Coronavirus Update – 11th February
Following up on our previous notices, as a result of the Coronavirus outbreak emanating from Wuhan in Hubei Provence, Chinese authorities had extended the Chinese New Year Holiday through 10th February for the majority locations in the hope of containing the situation.
Whilst there may be directives being issued regarding work nationally, it seems many provinces / cities / corporations are erring on the side of caution and suggesting that a slower return to work may be appropriate given the scope of the virus and the concern in the community.

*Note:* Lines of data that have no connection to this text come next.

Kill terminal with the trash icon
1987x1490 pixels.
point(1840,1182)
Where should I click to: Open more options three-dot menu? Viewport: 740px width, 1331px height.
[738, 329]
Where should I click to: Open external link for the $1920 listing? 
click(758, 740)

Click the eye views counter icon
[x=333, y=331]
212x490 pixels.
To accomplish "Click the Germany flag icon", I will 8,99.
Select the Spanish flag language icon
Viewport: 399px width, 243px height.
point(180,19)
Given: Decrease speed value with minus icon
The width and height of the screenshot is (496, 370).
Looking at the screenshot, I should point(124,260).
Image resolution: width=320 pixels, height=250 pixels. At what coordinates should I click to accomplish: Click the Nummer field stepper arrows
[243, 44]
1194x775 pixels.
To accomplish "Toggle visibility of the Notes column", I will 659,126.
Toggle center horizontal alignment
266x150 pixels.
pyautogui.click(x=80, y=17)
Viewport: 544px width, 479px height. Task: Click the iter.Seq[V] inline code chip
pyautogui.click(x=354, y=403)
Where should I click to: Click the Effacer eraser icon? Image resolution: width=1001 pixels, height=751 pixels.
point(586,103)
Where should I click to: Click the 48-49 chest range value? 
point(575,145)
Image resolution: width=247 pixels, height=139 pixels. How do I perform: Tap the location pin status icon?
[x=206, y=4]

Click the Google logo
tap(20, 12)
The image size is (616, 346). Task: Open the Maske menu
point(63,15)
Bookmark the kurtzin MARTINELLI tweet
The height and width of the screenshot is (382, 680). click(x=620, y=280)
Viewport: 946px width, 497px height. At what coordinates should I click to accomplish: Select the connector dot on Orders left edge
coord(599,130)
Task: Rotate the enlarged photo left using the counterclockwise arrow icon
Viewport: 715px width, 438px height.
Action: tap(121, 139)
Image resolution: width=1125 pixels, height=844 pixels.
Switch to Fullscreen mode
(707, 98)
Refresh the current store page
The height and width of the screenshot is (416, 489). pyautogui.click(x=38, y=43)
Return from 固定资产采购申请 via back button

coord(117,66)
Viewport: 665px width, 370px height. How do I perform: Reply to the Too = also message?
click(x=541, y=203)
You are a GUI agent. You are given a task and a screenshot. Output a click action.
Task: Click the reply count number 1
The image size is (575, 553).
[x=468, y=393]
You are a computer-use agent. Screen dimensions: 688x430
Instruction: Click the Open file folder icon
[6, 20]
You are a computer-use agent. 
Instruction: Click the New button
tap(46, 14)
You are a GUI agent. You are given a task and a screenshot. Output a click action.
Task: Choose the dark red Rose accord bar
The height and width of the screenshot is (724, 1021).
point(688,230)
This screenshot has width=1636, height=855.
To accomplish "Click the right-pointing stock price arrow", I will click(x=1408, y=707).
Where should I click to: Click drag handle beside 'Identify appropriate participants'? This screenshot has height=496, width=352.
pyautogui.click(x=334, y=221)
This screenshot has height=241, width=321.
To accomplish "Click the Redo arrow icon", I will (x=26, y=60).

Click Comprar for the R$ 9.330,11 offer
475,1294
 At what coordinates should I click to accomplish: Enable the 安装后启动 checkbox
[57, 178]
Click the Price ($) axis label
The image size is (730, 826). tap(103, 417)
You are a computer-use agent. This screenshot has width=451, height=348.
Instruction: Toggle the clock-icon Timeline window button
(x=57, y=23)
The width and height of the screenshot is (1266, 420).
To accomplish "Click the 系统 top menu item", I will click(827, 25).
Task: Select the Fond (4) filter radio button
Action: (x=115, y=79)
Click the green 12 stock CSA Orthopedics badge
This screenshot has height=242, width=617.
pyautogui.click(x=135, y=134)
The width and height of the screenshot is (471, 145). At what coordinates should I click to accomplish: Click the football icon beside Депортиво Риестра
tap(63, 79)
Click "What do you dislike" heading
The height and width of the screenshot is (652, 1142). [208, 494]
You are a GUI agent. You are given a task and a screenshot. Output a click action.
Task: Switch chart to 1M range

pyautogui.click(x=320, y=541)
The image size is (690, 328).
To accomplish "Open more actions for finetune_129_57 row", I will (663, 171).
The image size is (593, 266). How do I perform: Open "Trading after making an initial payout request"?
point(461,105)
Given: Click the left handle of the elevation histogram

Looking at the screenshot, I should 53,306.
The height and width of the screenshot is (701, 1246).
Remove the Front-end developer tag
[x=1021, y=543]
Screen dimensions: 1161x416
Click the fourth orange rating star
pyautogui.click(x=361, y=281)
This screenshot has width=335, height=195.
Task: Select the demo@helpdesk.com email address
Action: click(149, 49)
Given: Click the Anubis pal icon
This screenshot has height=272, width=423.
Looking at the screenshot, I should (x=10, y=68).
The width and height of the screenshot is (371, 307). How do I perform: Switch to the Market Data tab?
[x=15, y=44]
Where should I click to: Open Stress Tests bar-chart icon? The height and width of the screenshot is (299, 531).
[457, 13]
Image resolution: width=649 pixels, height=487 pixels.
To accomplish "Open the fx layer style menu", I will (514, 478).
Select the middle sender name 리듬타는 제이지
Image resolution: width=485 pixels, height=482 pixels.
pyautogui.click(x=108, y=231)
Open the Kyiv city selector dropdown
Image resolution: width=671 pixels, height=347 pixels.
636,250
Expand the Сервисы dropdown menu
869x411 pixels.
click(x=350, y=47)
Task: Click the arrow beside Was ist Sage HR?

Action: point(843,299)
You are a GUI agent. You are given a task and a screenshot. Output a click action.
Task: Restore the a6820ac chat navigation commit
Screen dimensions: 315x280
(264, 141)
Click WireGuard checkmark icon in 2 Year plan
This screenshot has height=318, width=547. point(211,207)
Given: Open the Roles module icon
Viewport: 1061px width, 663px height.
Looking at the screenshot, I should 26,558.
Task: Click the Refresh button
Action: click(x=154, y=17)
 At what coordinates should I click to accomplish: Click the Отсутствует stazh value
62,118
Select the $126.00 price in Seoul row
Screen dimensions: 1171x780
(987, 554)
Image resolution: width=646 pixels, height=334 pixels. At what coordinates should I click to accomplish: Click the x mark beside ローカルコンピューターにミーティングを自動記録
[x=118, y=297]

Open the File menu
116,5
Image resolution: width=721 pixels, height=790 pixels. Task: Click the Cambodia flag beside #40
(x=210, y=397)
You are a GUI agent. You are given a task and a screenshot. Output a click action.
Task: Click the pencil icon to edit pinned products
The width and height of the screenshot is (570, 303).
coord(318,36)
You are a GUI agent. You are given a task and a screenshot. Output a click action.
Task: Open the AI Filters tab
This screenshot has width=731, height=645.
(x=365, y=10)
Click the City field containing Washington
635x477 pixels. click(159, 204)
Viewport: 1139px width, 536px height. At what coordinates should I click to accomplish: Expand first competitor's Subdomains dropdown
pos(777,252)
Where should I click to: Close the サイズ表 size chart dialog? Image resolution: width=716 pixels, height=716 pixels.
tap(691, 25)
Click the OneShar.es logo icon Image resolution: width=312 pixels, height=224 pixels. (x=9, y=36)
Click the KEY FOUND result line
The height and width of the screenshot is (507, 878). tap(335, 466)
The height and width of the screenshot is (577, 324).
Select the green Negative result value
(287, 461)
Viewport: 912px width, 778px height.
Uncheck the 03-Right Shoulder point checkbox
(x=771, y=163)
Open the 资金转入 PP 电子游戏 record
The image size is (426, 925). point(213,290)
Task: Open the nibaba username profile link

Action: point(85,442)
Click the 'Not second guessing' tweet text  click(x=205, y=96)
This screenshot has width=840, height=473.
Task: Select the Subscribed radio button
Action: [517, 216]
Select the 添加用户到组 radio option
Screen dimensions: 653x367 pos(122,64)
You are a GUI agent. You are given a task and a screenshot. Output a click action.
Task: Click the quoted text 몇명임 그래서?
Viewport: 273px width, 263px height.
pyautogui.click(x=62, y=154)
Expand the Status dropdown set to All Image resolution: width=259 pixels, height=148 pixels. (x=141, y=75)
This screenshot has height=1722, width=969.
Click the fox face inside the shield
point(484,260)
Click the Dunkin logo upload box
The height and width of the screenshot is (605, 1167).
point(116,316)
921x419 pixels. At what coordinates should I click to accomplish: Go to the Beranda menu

All this is due to the continued efforts to limit the spread of the Coronavirus as there are a number of uncertainties, and related restrictions in each province and across China that will become clearer in the coming days.
In general, many provinces/cities are being advised to manage the return to work in the best interest of their employees, and it is worth noting that some businesses still remain closed, often with work from home arrangements in place.
This however does not assist with the start of production and/or physical movement of cargoes destined for Australia or to receiving into China.
Our contacts have indicated that the “return to work” for Hubei province is now scheduled for 17th February, with a number of business also advising their expected re-start date of 17th February as well.
The feeling within the community is that any return to work and full capacity will be a slow build and the lower volumes of cargo moving may extend into early / mid-March.
It is estimated a national employee downtime of about 20 percent, and this will be higher the closer the factory is to Hubei.
Factories are expected to return to a minimum of 80 percent capacity by 24th February – provided their immediate work force, suppliers, and distributors are not located in or in close proximity to Hubei Province.
However, currently, a growing number of businesses have suspended their production and shipping operations, due to halts in business operation and curbs on transportation, which have weighed heavily on the retail, manufacturing, and trading sectors.
In response to these challenges, China is now offering more support to businesses and bolstering its online administrative channels to establish a more coordinated link throughout its industry chains.
The focus is first on the supply of essential products, and then on the resumption of work for existing enterprises to resume full production. In this article, we provide a more holistic look at some of the measures the government has put forward, just last week, to assist businesses and reduce the loss suffered by them where possible.
Some links / facts that members / industry may find of interest into the broader issues of the virus and the impacts are shown below;
- Schools are not going back till end of February
- Corporations are encouraging anyone with a laptop / remote access, to work from home
AUD – Australian Dollar
OFX this morning advised that “The Australian dollar sank to its lowest level in over a decade on Monday (10th Feb), touching 0.6656, as demand for risk and the economic exposure to China sapped investor demand. Sustained fears the coronavirus will hamper the global economic recovery and dampen Chinese GDP escalated through trade on Monday as the number of confirmed cases pushed through 40,000 and the World Health Organisation issued an ominous warning.”
This is a definitely a continually evolving situation, and we will continue to monitor the situation and update on this medium.